Three Beautiful Things 08-09-2025: The Perils of Perfectionism Are On My Mind

 1. Online, its title is "The Pain of Perfectionism". In the hard copy August 11, 2025 issue of The New Yorker, it's titled "Enemy of the Good". It's an article by Leslie Jamison in which she interviews and discusses the work of two psychology specialists, Gordon Flett and Paul Hewitt, whose life work has focused on the problem of perfectionism.

On our sibling outing to Clark Fork, the subject of perfectionism came up and we discussed it in relation to how it can contribute to crippling chronic clinical depression. 

I was blown away by the timing of this New Yorker article arriving in my mailbox Friday and was grateful for how it added to my meager understanding of perfectionism and how Christy, Carol, and I were right on the money in ways we discussed it in the car. 

Flett and Hewitt's work goes back over thirty years. Rather than go into detail about it in this blog post, I'll just say that perfectionism contributes to mental illness, physical ailments, and suicide rates. 

I came away from this article assured of what I've contemplated in the past: perfectionism is a demon.

If you'd like to read this article, I can email you a PDF copy of it, or I can send it to you through Facebook Messenger. I cannot text it to you. 

I don't know if this article is behind a paywall. If you'd like to check it out, here's the link: https://tinyurl.com/v6rpvmsf

2. As I read this article, I realized that I've been more plagued by people I thought (rightly or wrongly) expected perfection from me than by perfectionist tendencies within myself. 

I'll leave it at that, except to say that feeling these expectations from others (whether they had them or not) has never done me a lick of good. 

3. I also thought today about how, when I was working, I grew increasingly resistant to the idea of rigor. I guess I began to think that possibly rigor, making high demands on students, might be an enemy of the good. Couldn't students learn and perform well, I used to wonder, without the pressure of rigorous demands on them? 

I suppose some of this questioning had to do with the ways that enforcing rigor, given my personality, didn't come to me readily.  

About thirty years ago, I first read the poem "Her Right Eye Catches the Lavender" and as Gerald Sterns' poem develops, the speaker of the poem self-reflects and asks: 

Why did is take so long
for me to get lenient?

From that point forward, that question repeated itself constantly inside me. 

Oh, for sure, I backslid into not being lenient from time to time, but much more than rigor, being lenient came to govern how I approached my work and my relationships with my students. 

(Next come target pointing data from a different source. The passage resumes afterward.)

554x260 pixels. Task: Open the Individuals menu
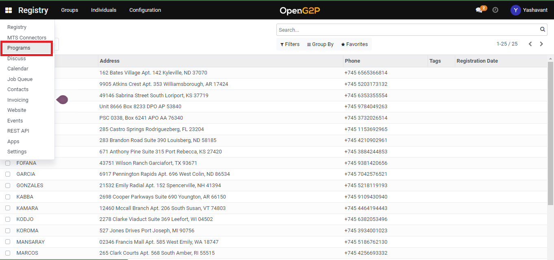click(103, 10)
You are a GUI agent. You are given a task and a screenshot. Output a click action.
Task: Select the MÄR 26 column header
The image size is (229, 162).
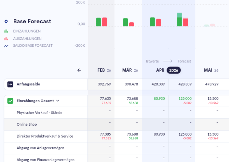pos(130,70)
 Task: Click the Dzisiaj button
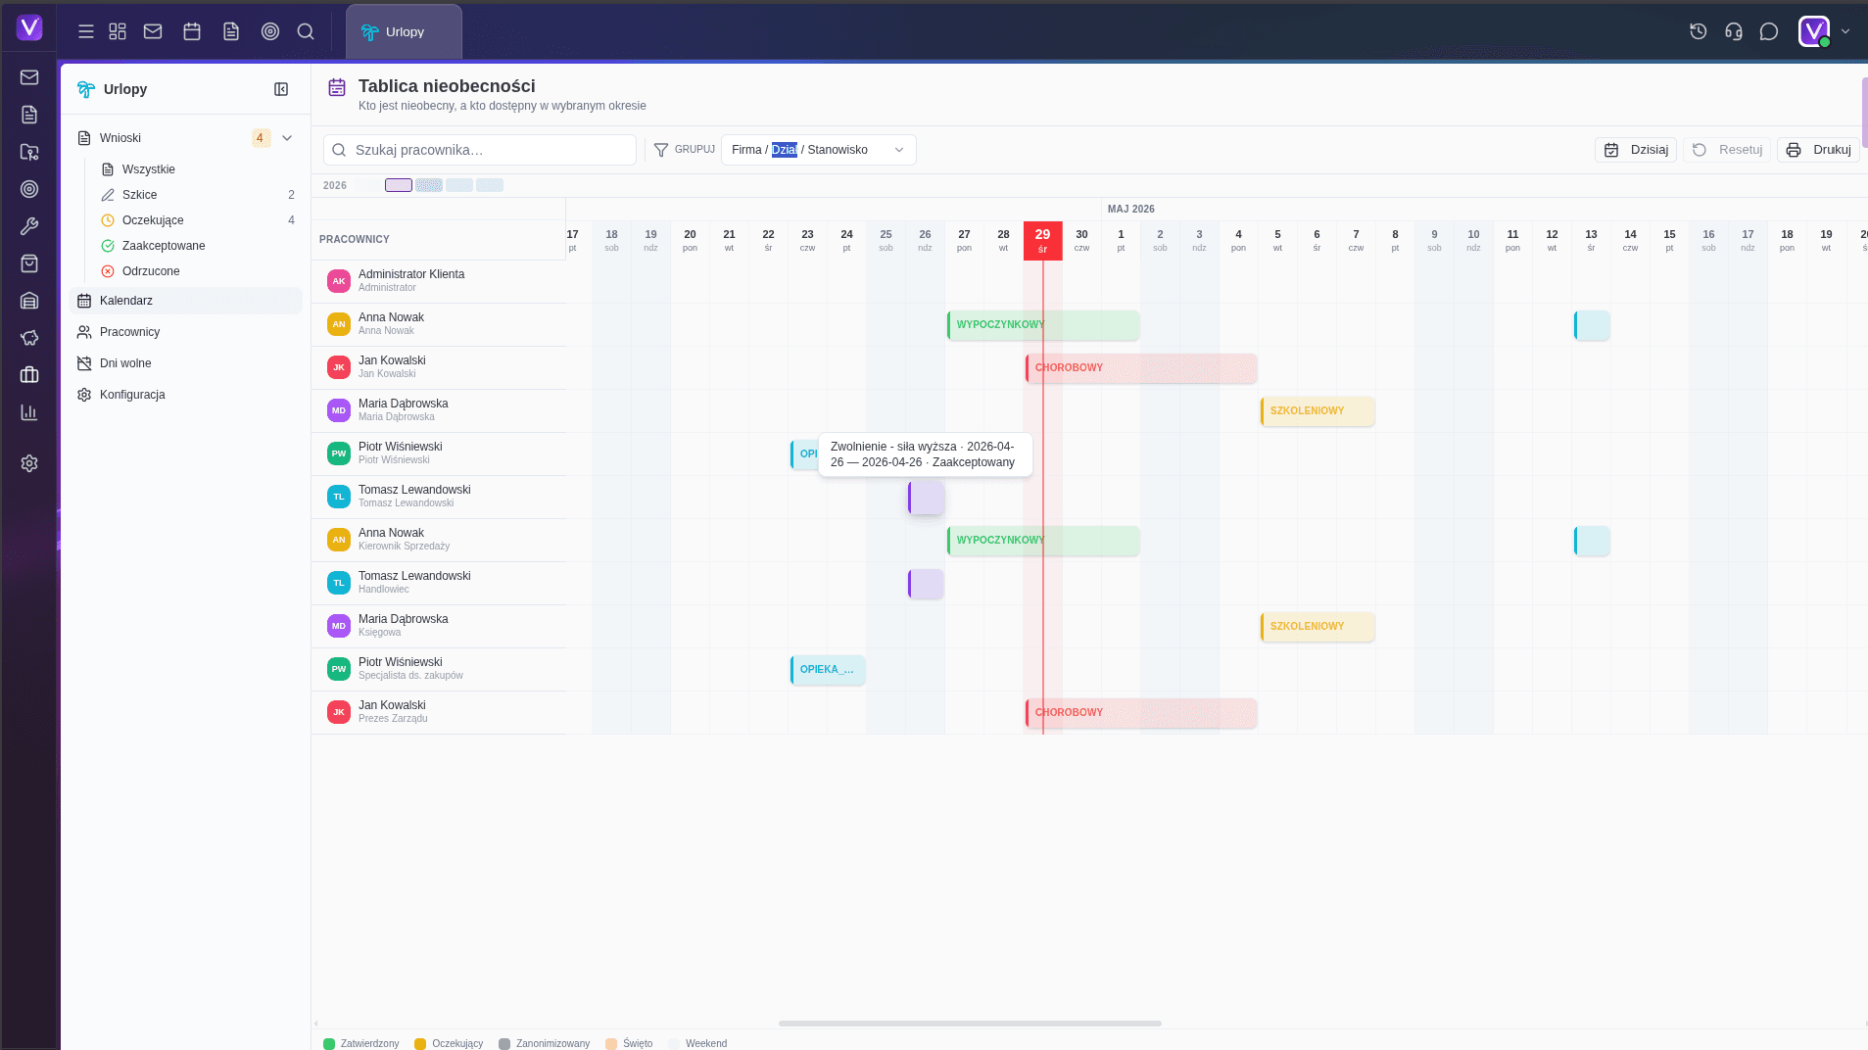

I hoped back then that I could convince my students to be lenient with themselves as writers. I used to encourage them to sin boldly. Let it rip. I always thought I could help students more who were not cautious as they wrote than if they wrote cautiously. 

They didn't need me to expect perfection. 

 



Saturday, August 9, 2025

Three Beautiful Things 08-08-2025: Restoring Blood Pressure, Yakkin' at The Lounge, All's Well Back Home

1. A couple of low blood pressure readings today led me to increase my water intake and eat a salted bowl of popcorn and it worked: my blood pressure returned to a much more acceptable level. 

2. With my blood pressure restored, the low level of lightheadedness I experienced earlier in the day lifted, and I not only felt much better, I rocketed up to The Lounge and met Ed for a couple of Bud Zeros and had a great time yakkin' with Ed, Cas, and then Pete Miller. 

It was a relaxing hour or so. 

Just right. 

3. Back home, I checked my blood pressure again. 

It was in good shape. 

I fixed myself a delicious shrimp and vegetable stir fry.

I also laundered some bedding, 

I then thoroughly enjoyed the comfort of crisp clean sheets!